▶ **Task description**: Beginning with the first line, please return the entries exactly through the line that contains "Task: Open Importy produktów tool", and leave out all later lines.

▶ **Exercise data**:
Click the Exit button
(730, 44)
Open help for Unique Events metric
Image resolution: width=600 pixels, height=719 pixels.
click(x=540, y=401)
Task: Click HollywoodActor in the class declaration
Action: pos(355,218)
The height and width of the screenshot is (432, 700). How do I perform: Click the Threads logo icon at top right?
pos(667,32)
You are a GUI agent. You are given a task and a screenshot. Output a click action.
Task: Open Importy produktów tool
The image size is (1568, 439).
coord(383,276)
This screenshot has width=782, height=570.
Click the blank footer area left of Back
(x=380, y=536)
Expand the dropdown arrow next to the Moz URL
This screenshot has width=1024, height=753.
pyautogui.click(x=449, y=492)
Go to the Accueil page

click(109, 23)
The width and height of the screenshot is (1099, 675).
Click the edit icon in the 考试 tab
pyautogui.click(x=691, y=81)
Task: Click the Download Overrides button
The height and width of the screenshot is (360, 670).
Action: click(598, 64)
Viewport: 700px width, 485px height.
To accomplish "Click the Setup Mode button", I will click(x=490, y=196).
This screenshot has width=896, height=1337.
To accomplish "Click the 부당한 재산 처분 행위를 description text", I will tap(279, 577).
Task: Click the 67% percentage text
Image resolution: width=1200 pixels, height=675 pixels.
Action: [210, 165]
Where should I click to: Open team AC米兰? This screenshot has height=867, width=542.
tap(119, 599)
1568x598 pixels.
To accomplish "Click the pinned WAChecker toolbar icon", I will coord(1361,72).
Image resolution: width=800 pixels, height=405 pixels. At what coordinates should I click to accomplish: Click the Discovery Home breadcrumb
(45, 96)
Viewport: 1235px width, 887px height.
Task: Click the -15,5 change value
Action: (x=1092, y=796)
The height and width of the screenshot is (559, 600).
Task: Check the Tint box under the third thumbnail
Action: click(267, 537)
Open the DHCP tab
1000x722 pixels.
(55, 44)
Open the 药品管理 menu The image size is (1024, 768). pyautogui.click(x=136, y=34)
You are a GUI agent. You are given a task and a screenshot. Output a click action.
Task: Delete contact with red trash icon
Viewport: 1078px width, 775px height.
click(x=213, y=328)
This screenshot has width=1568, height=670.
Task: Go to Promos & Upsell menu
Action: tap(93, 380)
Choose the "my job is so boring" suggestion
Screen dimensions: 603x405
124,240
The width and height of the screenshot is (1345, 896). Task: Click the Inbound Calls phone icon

▶ **Solution to this exercise**:
Click the Exit button
(730, 44)
Open help for Unique Events metric
Image resolution: width=600 pixels, height=719 pixels.
click(x=540, y=401)
Task: Click HollywoodActor in the class declaration
Action: pos(355,218)
The height and width of the screenshot is (432, 700). How do I perform: Click the Threads logo icon at top right?
pos(667,32)
You are a GUI agent. You are given a task and a screenshot. Output a click action.
Task: Open Importy produktów tool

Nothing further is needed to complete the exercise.